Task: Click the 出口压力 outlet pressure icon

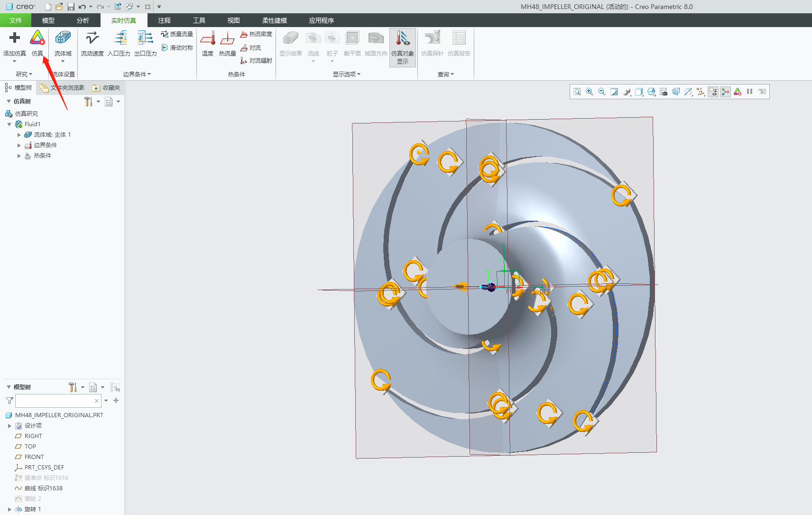Action: (145, 43)
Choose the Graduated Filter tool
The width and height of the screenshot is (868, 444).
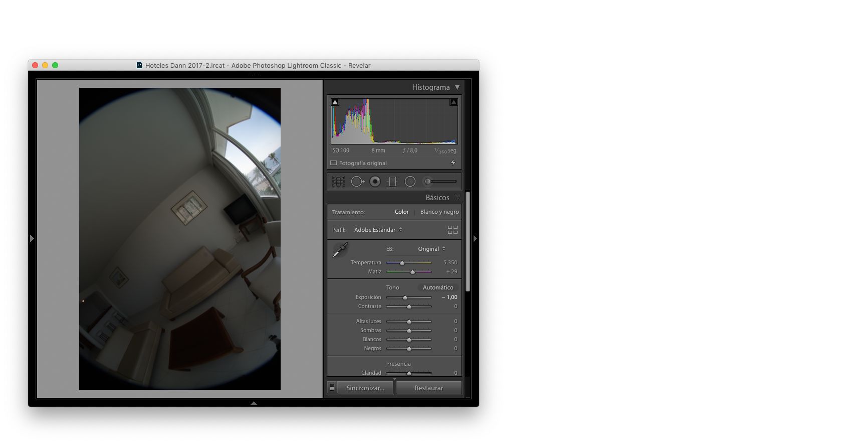click(x=392, y=182)
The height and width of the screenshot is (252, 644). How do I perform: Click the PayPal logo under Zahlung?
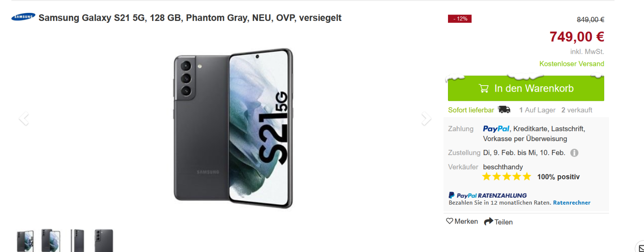(x=496, y=129)
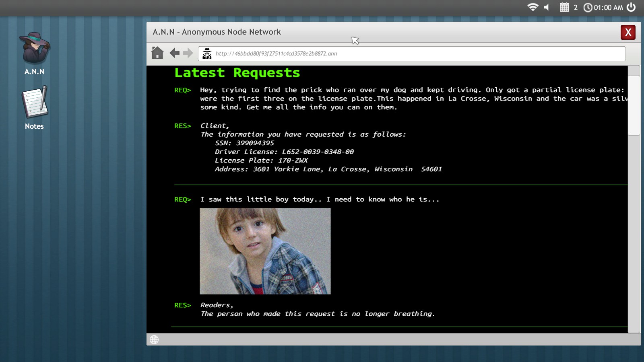Click the page's vertical scrollbar handle
Image resolution: width=644 pixels, height=362 pixels.
(634, 105)
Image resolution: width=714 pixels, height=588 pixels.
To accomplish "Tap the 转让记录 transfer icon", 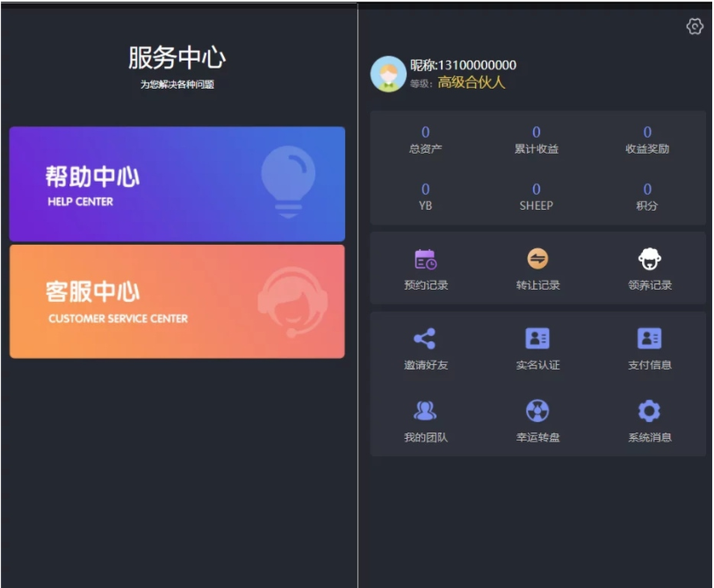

_ASSIGNMENT_
From the first line to the last, output the data exactly, without the pictures.

_ANSWER_
Task: Click the 出口压力 outlet pressure icon

Action: (145, 43)
Choose the Graduated Filter tool
The width and height of the screenshot is (868, 444).
click(x=392, y=182)
The height and width of the screenshot is (252, 644). How do I perform: Click the PayPal logo under Zahlung?
(x=496, y=129)
Click the page's vertical scrollbar handle
Image resolution: width=644 pixels, height=362 pixels.
(634, 105)
Image resolution: width=714 pixels, height=588 pixels.
To accomplish "Tap the 转让记录 transfer icon", 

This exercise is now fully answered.